### Provided records
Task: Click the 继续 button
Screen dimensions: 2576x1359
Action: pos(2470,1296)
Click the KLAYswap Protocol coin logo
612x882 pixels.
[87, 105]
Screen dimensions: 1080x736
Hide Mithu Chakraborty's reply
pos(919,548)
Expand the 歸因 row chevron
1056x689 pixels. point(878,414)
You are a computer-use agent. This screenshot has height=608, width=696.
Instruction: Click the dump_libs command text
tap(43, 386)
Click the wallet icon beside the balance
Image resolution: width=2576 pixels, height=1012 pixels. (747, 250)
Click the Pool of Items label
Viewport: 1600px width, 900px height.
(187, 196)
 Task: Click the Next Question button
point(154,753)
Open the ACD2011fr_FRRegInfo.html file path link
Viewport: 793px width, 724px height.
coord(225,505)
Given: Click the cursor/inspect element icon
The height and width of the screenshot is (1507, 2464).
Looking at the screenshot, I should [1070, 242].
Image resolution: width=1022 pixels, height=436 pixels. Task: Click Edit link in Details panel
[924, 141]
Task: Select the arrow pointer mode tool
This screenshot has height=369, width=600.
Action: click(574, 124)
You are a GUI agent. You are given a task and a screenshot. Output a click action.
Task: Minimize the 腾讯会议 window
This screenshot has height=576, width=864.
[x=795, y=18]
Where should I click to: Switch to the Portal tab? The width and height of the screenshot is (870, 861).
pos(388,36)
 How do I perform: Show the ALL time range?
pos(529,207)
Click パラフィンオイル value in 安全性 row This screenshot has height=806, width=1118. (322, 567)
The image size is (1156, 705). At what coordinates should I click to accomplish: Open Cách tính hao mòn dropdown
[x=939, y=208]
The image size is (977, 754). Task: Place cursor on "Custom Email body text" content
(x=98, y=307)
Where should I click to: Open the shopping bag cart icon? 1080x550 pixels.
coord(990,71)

### What this task involves
Within the data above, find the lines that contain the word "agent" and copy each of them.

### Answer to this exercise
You are a computer-use agent. This screenshot has height=608, width=696.
You are a GUI agent. You are given a task and a screenshot. Output a click action.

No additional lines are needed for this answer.